Trump, fiel a su estilo, había hablado horas antes de un México “controlado por los cárteles” y de cifras apocalípticas —250 mil a 300 mil muertos al año— lanzadas al aire sin pruebas, como si el micrófono bastara para convertir la exageración en verdad. Una narrativa ya conocida: el sur como caos, el norte como sheriff.
Sheinbaum eligió otra escena. Reveló que instruyó al canciller Juan Ramón de la Fuente a comunicarse directamente con el secretario de Estado estadounidense, Marco Rubio, para reafirmar los acuerdos vigentes en materia de seguridad. El mensaje fue claro, aunque envuelto en diplomacia: aquí hay coordinación, no permiso; cooperación, no subordinación.
“No queremos pensar en otro escenario”, insistió la mandataria, descartando —con una mezcla de firmeza y prudencia— que Washington repita en México el libreto aplicado en Venezuela, donde operaciones “antinarcóticos” terminaron en ataques letales y acusaciones sin sustento. La comparación no fue casual: fue un recordatorio.
En el terreno, mientras tanto, la seguridad no se declama: se opera. Sheinbaum defendió el acuerdo con la Guardia Costera y el Comando Norte de Estados Unidos, que permite a la Secretaría de Marina mexicana mantener el control de las aguas territoriales. Vigilancia permanente, centros de control activos 24/7 y coordinación directa para interceptar embarcaciones sin recurrir a “fuerzas mayores”. Resultado: 1.6 toneladas de cocaína incautadas en altamar.

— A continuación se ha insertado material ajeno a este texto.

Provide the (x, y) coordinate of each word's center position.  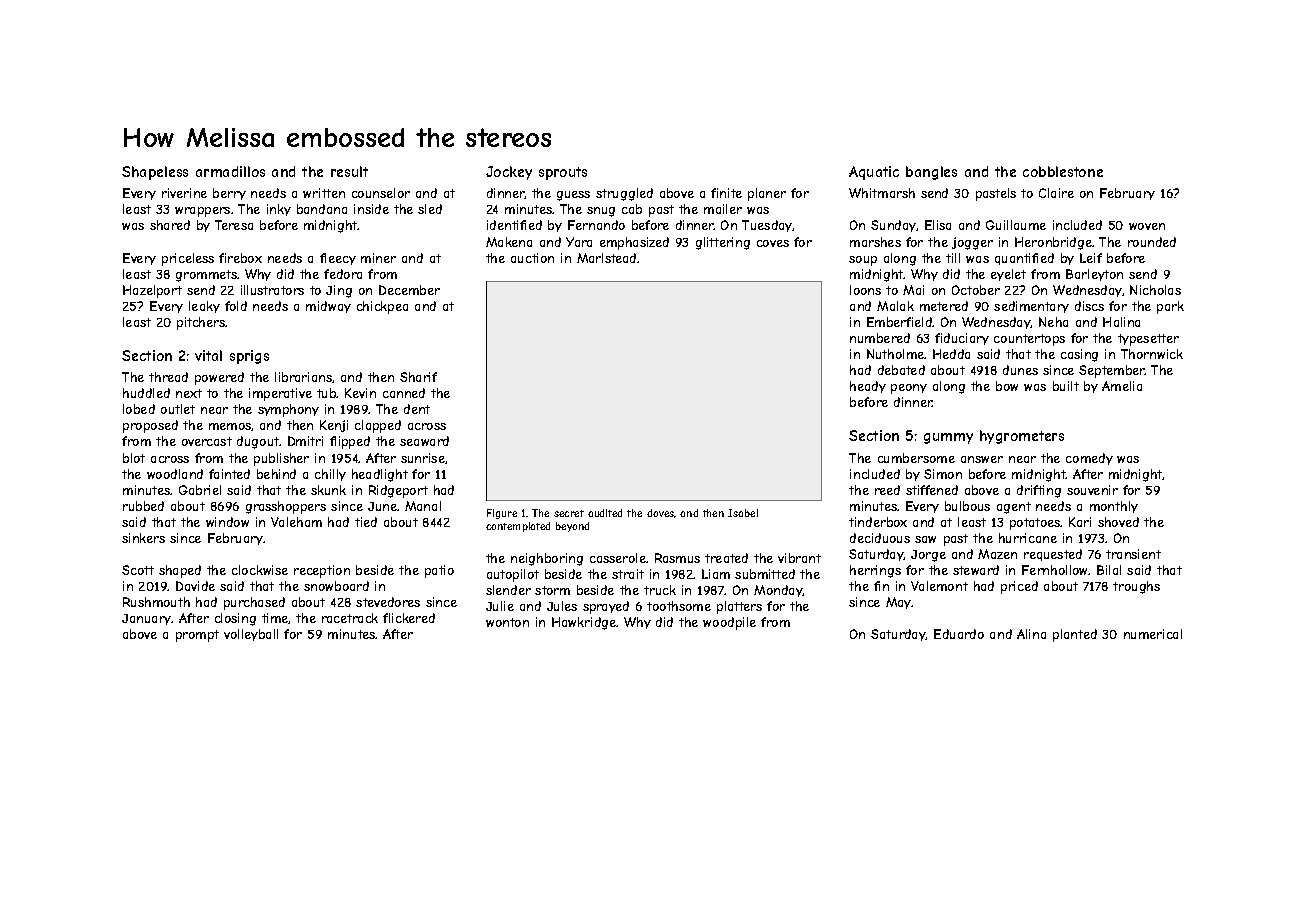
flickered (409, 618)
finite (726, 193)
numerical (1153, 634)
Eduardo (959, 634)
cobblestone (1063, 171)
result (349, 171)
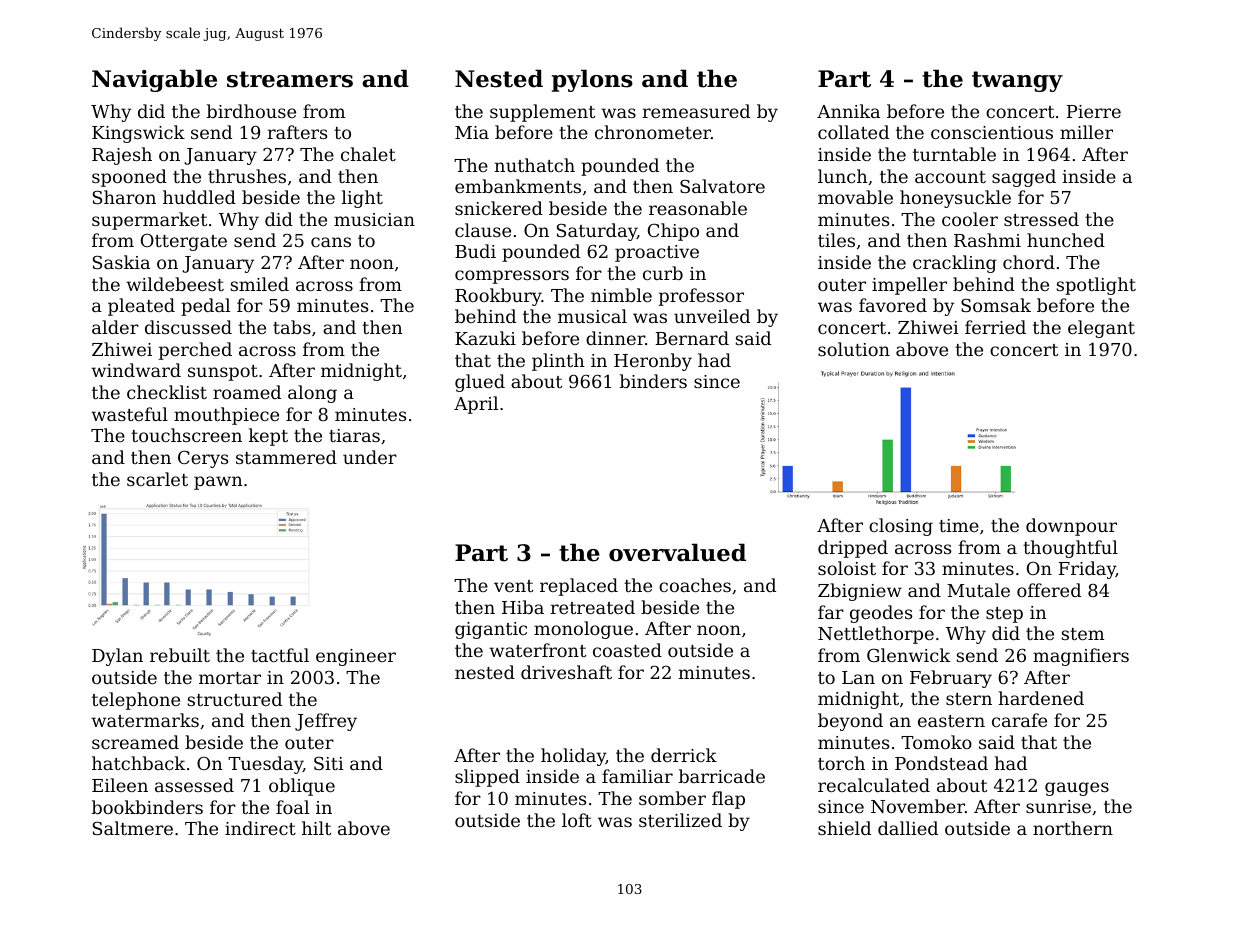 The height and width of the document is (952, 1233). I want to click on Salvatore, so click(722, 186).
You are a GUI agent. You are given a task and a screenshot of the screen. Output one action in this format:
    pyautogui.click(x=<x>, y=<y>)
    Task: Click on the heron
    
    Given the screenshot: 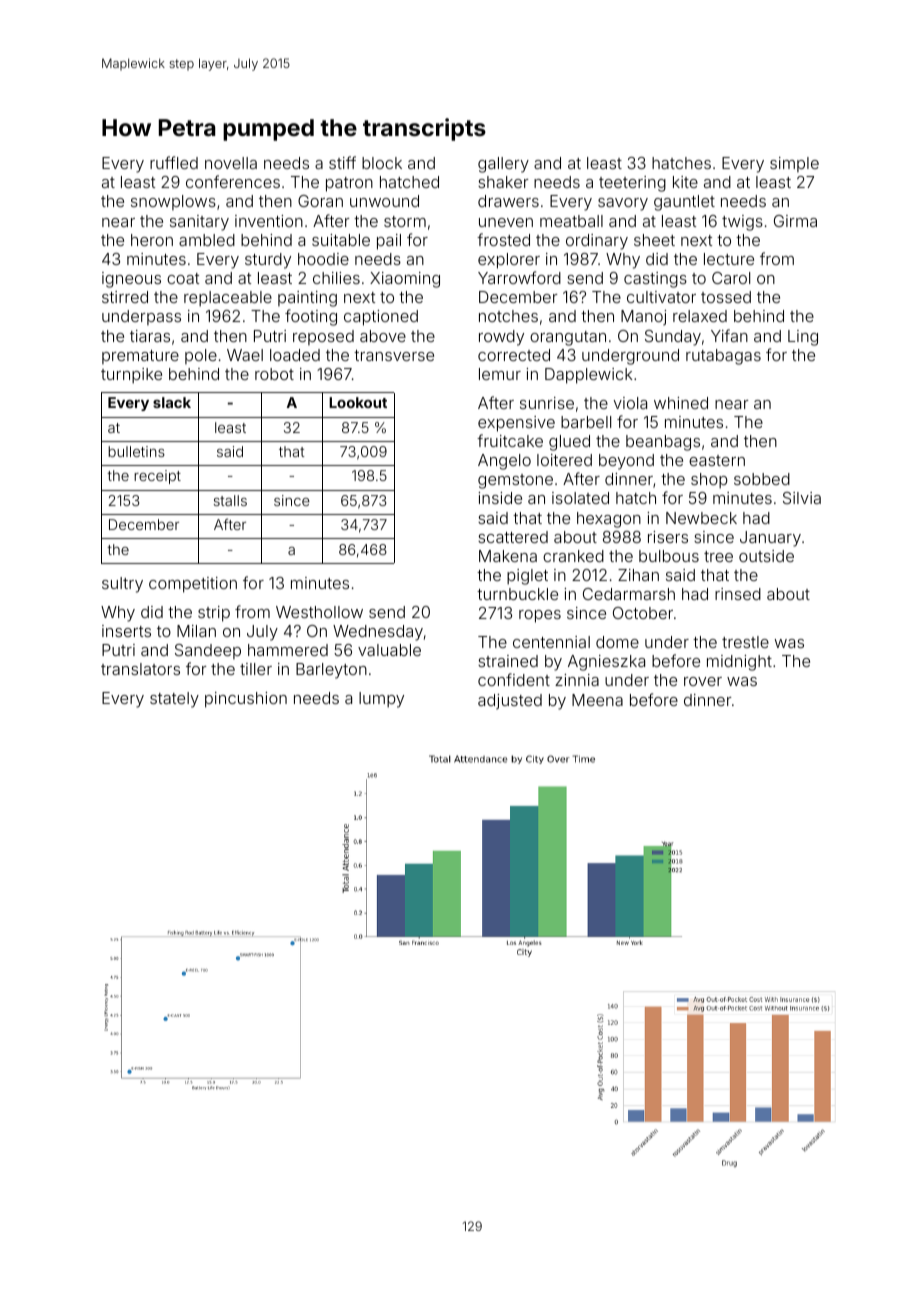 What is the action you would take?
    pyautogui.click(x=152, y=240)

La presidenta recordó, además, que incluso Rubio ha reconocido públicamente la “buena coordinación” entre ambos gobiernos, y que México ha entregado informes detallados sobre decomisos, detenciones y destrucción de laboratorios clandestinos. Información dura, de la que no suele vivir el discurso trumpista.
Desde enero del año pasado, cuando Trump volvió a la Casa Blanca, la “oferta” de enviar tropas estadounidenses a México ha sido recurrente. Y la respuesta, también: no. No ahora. No antes. No nunca. La soberanía, dejó claro Sheinbaum, no es negociable ni se combate con botas ajenas.
Así, mientras Trump vuelve a agitar el garrote —más mediático que estratégico—, México responde con el arma menos espectacular y más efectiva: la política. Coordinación sin sumisión. Diálogo sin ingenuidad. Y una certeza que incomoda en Washington: esta vez, el guión no lo escribe uno solo.